Land Rover said in a press release that the Range Rover Sport SVR will get a honking 5.0-liter, 550-horsepower, 502-ft-lb supercharged V8 engine capable of pushing the SUV to 62 MPH from a standstill in just 4.5 seconds on the way to a 162-MPH top speed on the track.
That’s not necessarily news — Land Rover and others have built SUVs capable of fast acceleration. Four-and-a-half seconds to 100 km/h is none too shabby, mind you, but luxury marques can hit that figure. It’s been done. What’s news — at least to me — is that Land Rover, of all marques, has built an SUV that not only has a lot of giddyup, but also has a lot of hold on: The Range Rover Sport SVR reportedly laid down a time of eight minutes, 14 seconds around the Nürburgring Nordschleife.
Take a moment to let this sink in: A Land Rover SUV is faster around the Green Hell than the eight-minute, 15-second BMW 1 Series M Coupe. It’s faster than the eight-minute, 16.15-second Honda (Acura) NSX. It’s faster than the sneaky-fast eight-minute, 16-second Porsche Cayman S we tested a few months ago. In short, the Range Rover Sport SVR is a crazy-sticky handling machine.

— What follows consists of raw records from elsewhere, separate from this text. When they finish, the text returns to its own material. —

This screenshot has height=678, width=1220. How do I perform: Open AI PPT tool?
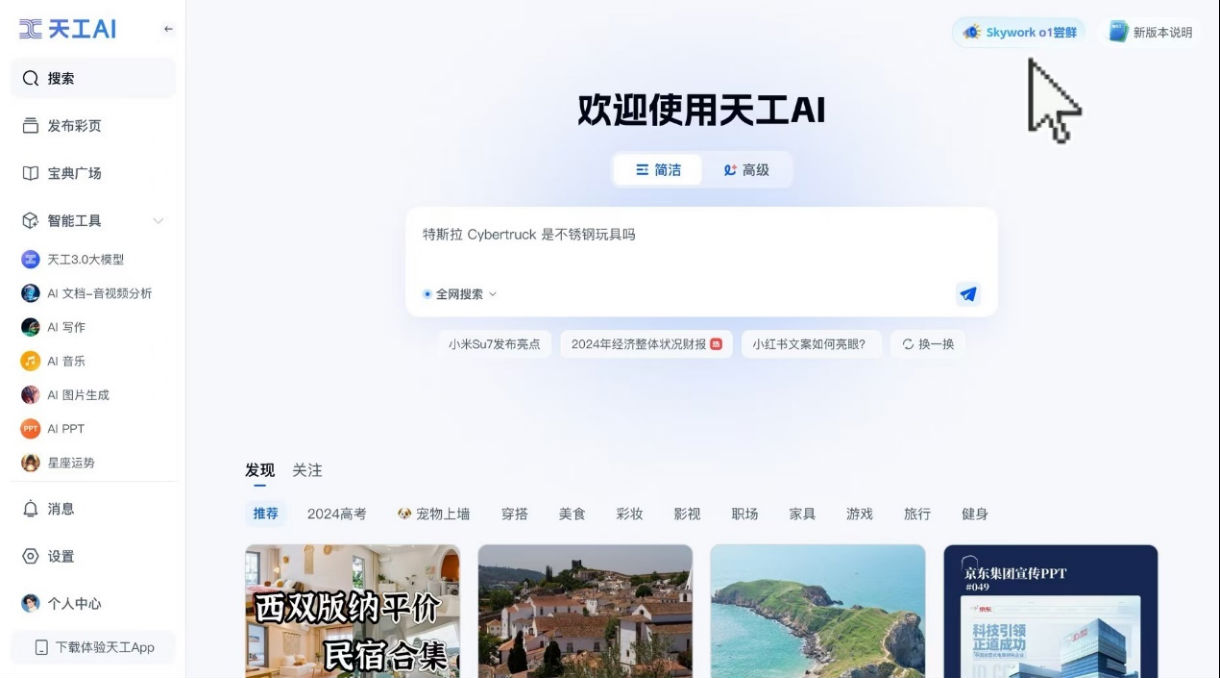point(66,429)
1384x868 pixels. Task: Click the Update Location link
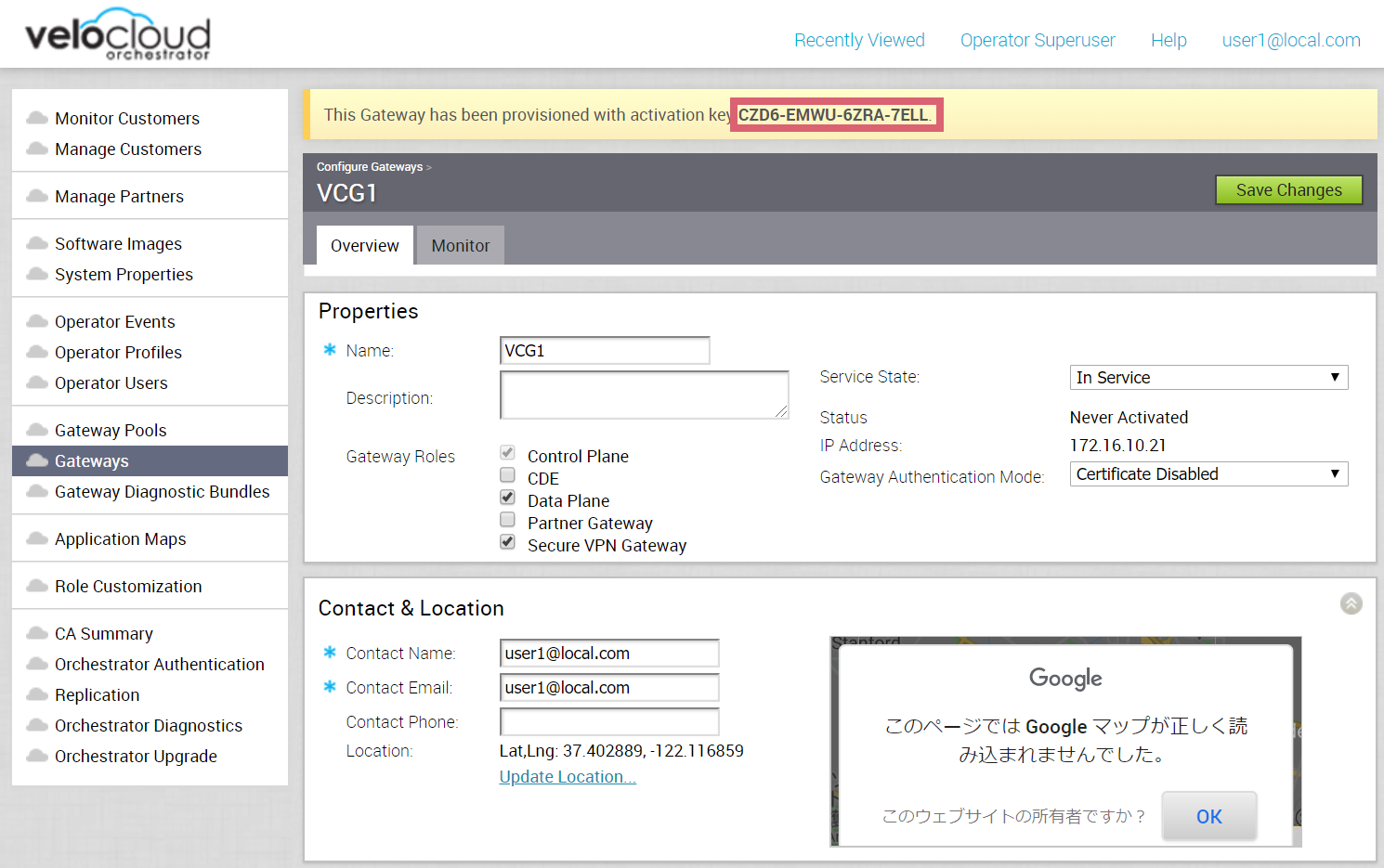click(568, 777)

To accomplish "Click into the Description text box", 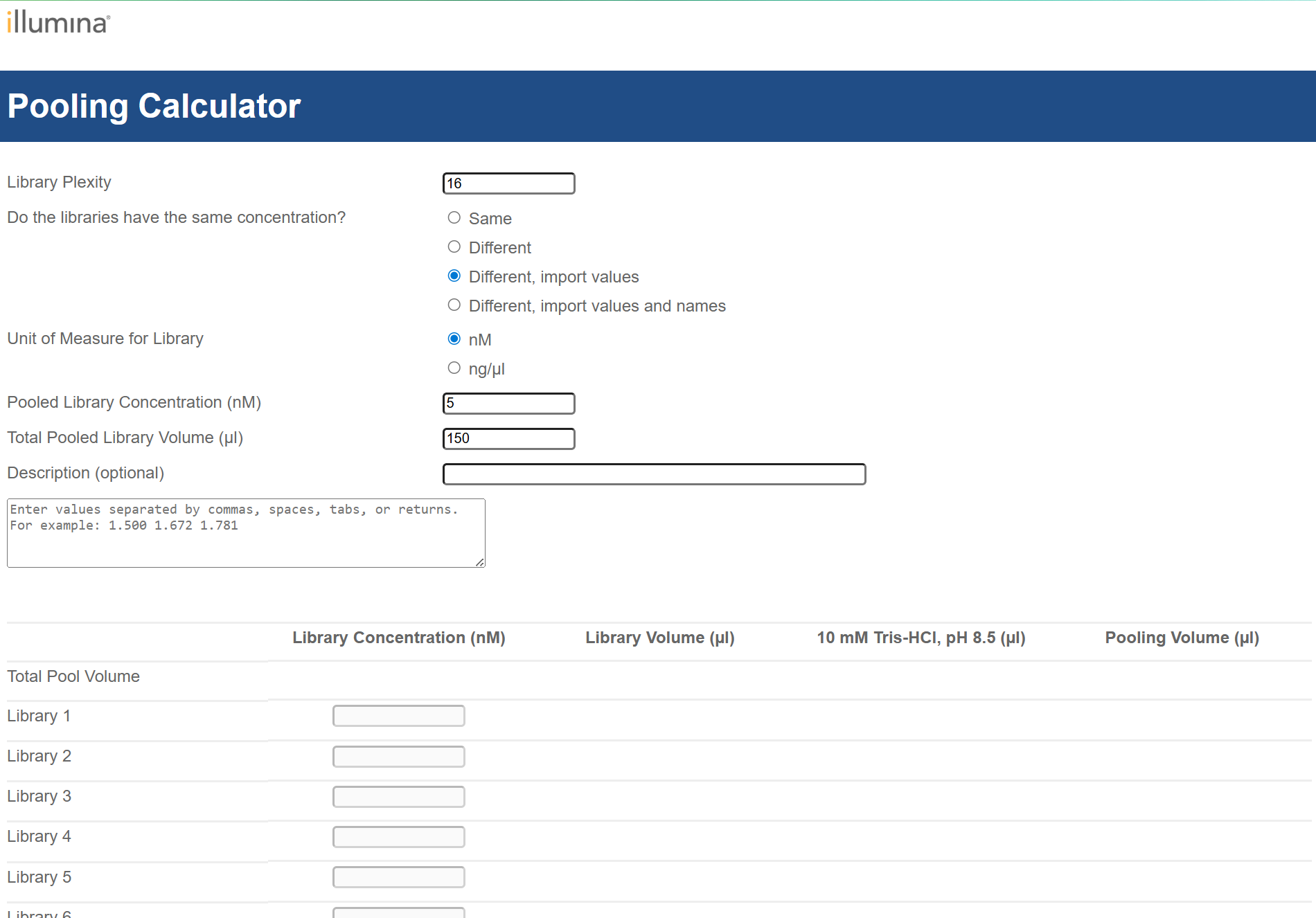I will click(x=654, y=474).
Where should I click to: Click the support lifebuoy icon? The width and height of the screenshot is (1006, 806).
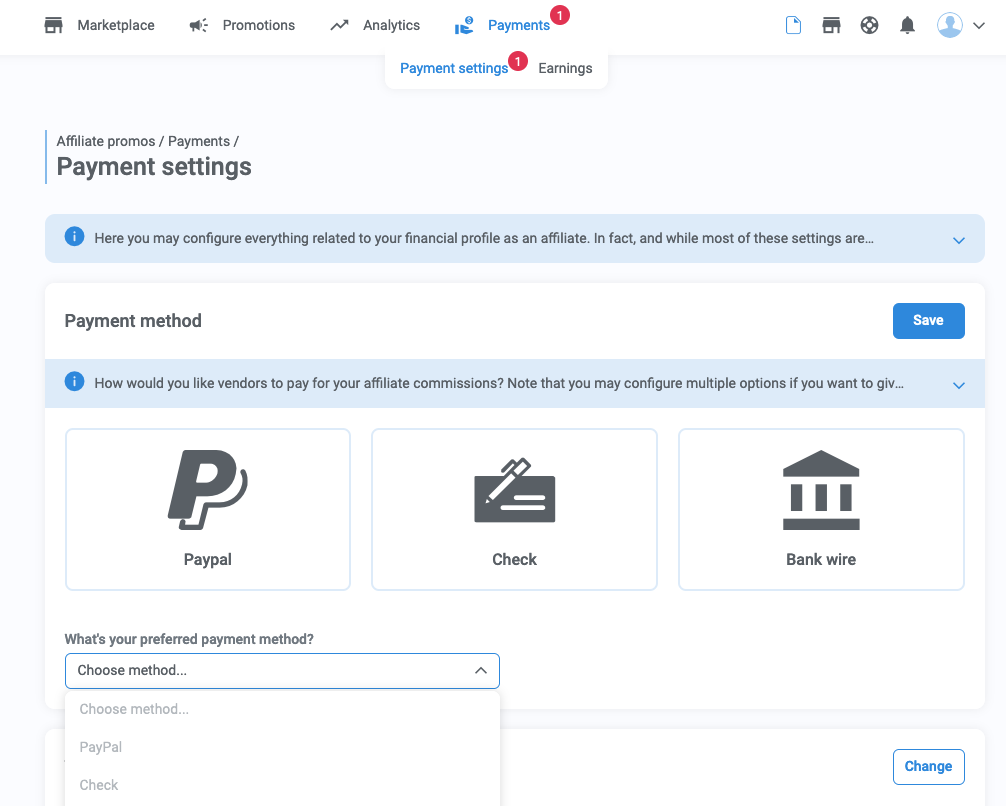869,26
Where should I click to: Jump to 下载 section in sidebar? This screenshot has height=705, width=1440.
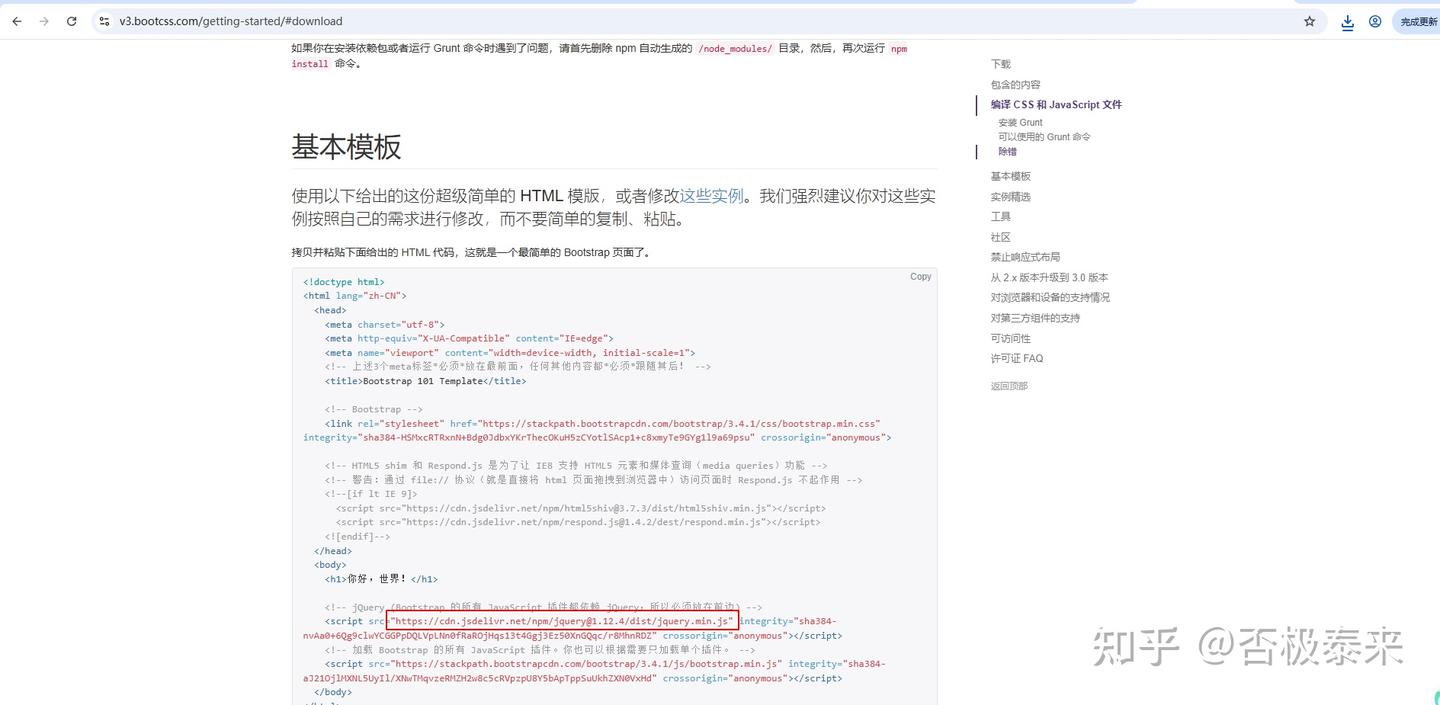1000,64
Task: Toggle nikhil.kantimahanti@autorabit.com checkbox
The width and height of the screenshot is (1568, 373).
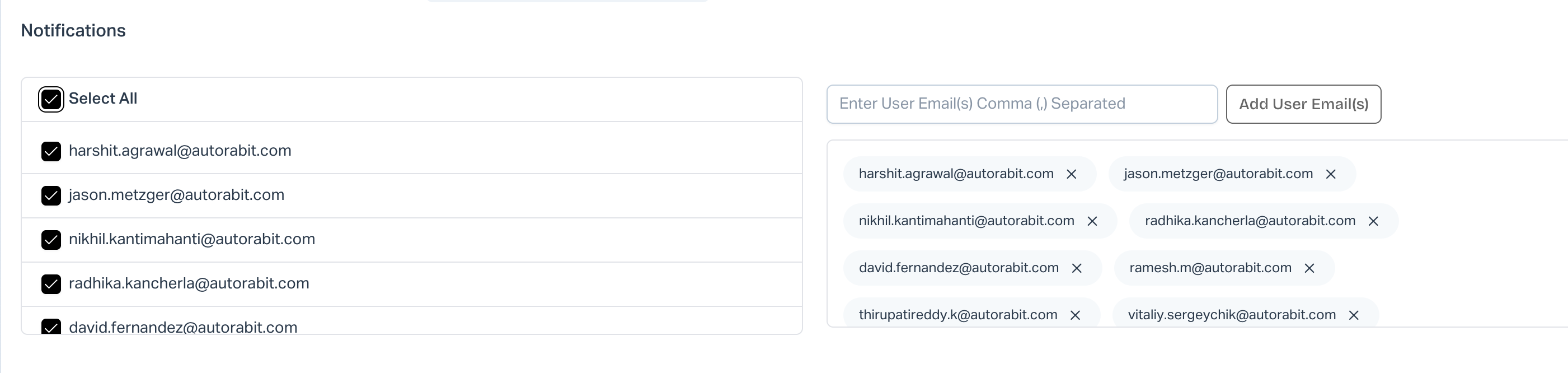Action: (x=51, y=240)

For this level of handling, Land Rover credits the Range Rover Sport SVR’s aluminum architecture as well as a suspension and chassis setup that received gobs of attention. The release said the mostly-aluminum suspension setup is fully independent and double-isolated, with wide double-wishbones at the front and an advanced multilink setup in the rear. Four-corner air suspension and Adaptive Dynamics with continuously variable magnetorheological dampers monitors vehicle movements at least 500 times a second, adjusting damping force almost instantly to the road surface and driver inputs. The air springs feature a modified piston profile for sportier handling and composure, while the Adaptive Dynamics damper settings have been tuned for increased agility, the press release said. Rear suspension subframe bushings, upgraded by 20%, reportedly ensure a connected response to driver inputs.
The star of the Range Rover Sport SVR remains its engine, however, with the press release calling it the most powerful Land Rover vehicle ever produced. Engineers took the existing all-aluminum Land Rover 5.0-liter V8 engine and tweaked it to make 40 horsepower and 41 ft-lbs more than ever before, the release said. That was made possible by retuning the Bosch engine management system, increasing maximum supercharger pressure, installing larger air intakes into the front bumper to reduce the temperature of pressurized air before it reaches the supercharger, and sharpening throttle response and gear-change logic.
By the way, an eight-speed automatic transmission handles all that power, the release said, and can be controlled manually via steering wheel paddles or via the console-mounted shift knob. Full automatic mode is the default mode, however. The transmission sends power to both axles, with a two-speed transfer case set up for permanent four-wheel drive at a 50-50 torque split front-to-rear unless extreme conditions call for a change, in which case up to 100% of torque can be sent to either end, the release said. That should make it handle just as well on-road as it does off-road — and not surprisingly, Land Rover touted the Range Rover Sport SVR’s off-road capabilities.
We highly doubt we’d take a Range Rover Sport SVR off-roading, should we get the chance to test one — but you can bet we’d enjoy having one for a track day.